The 1979 NC State Wolfpack football team represented the North Carolina State Wolfpack during the 1979 NCAA Division I-A football season. The team's head coach was Bo Rein. NC State has been a member of the Atlantic Coast Conference (ACC) since the league's inception in 1953. The Wolfpack played its home games in 1979 at Carter–Finley Stadium in Raleigh, North Carolina, which has been NC State football's home stadium since 1966. NC State won the 1979 ACC Championship with a record of 5–1 in conference play. At season's end the Wolfpack did not play in a bowl game, having declined an invitation to play in the Garden State Bowl.
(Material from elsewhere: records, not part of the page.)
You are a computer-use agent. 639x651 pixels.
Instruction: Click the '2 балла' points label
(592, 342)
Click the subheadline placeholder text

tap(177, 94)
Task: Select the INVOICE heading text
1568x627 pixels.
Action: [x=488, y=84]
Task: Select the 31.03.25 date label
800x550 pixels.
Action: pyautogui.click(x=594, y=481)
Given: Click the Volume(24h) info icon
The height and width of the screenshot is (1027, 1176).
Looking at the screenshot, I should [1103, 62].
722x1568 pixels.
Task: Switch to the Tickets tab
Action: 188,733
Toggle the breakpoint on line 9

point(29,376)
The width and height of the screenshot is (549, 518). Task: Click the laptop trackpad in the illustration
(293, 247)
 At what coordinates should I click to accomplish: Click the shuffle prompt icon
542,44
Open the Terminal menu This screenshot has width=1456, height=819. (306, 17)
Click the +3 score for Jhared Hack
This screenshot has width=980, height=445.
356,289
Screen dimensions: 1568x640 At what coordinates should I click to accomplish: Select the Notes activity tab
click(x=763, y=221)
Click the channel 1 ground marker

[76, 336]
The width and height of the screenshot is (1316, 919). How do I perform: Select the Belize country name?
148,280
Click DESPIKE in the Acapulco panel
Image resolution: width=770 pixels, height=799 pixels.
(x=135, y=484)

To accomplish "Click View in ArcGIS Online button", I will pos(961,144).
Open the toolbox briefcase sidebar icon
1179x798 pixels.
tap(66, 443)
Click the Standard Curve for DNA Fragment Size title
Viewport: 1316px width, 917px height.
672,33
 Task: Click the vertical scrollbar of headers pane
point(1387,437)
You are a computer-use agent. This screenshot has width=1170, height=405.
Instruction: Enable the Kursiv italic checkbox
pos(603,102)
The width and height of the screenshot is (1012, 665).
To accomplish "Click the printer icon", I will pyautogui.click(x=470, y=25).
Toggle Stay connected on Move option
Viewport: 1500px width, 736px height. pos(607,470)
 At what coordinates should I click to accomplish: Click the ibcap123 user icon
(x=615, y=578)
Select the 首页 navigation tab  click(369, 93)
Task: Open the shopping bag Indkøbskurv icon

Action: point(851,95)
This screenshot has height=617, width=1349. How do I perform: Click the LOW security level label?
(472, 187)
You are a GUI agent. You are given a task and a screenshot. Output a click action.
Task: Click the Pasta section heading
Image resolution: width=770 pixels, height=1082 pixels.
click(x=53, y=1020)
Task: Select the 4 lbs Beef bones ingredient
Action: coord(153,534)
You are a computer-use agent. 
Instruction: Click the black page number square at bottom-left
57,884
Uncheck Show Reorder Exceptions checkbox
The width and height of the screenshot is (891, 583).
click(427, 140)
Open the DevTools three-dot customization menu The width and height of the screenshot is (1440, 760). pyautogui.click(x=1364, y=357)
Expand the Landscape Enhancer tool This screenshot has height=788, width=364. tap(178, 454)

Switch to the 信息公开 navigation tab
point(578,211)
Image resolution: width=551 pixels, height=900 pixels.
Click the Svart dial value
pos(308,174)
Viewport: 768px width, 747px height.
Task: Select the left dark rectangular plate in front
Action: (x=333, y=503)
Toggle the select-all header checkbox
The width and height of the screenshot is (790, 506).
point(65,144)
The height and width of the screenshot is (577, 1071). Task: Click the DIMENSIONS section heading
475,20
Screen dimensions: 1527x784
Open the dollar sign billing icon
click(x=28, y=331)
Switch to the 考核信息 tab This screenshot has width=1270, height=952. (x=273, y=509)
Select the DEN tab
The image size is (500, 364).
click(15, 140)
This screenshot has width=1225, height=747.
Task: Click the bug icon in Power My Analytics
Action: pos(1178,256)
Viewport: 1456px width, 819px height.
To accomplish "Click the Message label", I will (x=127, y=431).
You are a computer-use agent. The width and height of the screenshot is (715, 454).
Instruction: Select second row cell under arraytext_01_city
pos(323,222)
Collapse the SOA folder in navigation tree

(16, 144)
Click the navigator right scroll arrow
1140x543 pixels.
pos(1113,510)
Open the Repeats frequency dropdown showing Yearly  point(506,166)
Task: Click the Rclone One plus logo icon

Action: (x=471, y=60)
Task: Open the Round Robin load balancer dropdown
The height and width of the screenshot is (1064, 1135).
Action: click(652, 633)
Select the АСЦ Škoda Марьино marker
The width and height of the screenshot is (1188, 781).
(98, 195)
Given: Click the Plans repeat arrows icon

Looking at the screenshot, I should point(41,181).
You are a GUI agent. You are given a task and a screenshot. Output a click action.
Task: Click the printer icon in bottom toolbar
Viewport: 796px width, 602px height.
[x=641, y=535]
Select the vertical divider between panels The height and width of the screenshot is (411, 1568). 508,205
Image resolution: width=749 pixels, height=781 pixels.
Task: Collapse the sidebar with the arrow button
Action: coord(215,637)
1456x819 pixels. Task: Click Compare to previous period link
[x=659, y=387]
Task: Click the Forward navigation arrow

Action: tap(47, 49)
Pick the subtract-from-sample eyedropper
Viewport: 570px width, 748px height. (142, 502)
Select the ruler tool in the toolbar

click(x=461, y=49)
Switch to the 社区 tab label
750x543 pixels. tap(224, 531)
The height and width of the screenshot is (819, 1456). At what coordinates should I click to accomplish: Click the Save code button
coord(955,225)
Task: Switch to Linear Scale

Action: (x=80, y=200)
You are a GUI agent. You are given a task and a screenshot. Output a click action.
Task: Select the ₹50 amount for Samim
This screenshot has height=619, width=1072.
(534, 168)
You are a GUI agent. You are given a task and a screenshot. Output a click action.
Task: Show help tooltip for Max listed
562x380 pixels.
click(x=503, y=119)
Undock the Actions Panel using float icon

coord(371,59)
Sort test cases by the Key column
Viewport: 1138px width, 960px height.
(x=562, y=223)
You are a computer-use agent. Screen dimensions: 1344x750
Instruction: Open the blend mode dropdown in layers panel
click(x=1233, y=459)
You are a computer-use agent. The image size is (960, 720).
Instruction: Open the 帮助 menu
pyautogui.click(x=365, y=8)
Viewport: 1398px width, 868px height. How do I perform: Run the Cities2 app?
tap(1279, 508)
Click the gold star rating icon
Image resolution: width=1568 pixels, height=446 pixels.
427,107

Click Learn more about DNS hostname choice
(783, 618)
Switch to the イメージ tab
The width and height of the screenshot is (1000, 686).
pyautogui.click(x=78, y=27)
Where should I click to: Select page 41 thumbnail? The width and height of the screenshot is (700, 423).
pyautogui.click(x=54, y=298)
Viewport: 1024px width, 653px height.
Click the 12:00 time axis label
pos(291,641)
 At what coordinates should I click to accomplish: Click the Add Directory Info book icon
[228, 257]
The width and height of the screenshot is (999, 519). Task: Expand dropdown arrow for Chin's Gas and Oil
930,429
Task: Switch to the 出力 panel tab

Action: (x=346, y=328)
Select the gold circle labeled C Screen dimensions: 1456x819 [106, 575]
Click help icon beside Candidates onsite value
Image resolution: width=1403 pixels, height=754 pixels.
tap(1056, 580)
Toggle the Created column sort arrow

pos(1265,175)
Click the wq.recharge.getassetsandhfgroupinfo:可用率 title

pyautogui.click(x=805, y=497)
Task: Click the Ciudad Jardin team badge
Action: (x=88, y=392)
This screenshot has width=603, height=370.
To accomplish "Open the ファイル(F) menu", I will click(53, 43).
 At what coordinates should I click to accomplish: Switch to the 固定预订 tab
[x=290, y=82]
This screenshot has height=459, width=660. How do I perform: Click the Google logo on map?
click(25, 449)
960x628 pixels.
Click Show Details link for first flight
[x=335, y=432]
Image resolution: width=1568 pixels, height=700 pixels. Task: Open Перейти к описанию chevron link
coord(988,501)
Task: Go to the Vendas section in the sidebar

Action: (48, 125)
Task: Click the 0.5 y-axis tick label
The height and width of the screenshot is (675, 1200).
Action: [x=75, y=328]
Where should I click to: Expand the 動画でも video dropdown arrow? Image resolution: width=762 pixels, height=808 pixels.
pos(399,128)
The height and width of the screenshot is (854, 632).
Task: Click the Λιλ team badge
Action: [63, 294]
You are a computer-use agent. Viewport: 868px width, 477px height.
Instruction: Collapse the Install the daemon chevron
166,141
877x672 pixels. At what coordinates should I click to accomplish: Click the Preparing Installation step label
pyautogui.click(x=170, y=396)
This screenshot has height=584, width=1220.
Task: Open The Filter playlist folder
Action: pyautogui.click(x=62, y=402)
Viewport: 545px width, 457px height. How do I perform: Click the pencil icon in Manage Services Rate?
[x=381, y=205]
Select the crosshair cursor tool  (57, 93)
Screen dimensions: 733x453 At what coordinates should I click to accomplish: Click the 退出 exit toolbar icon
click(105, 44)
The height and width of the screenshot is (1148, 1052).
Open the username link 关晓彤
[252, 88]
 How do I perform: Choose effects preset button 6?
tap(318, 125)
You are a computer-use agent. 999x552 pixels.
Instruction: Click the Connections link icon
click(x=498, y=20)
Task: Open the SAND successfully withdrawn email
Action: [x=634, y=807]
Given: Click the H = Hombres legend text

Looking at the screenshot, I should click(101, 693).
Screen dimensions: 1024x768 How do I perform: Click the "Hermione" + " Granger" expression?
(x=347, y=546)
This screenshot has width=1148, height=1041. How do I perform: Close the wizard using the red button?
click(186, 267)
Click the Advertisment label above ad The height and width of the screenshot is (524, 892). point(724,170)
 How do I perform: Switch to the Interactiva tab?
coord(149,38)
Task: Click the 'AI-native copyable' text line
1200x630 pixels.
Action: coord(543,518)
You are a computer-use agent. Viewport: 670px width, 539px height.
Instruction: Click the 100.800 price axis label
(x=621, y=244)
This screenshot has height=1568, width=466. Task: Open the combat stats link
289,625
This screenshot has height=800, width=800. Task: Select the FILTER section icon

Unlike the Big Eight, Big Ten, Pacific-10, Southeastern and Southwest Conferences, the ACC did not have a contract to send its champion to a specific bowl, and would not until an agreement with the Citrus Bowl from 1987-91.

As of 2025, the 1979 NC State team is the last bowl-eligible champion from one of the Power conferences not to play in a bowl game.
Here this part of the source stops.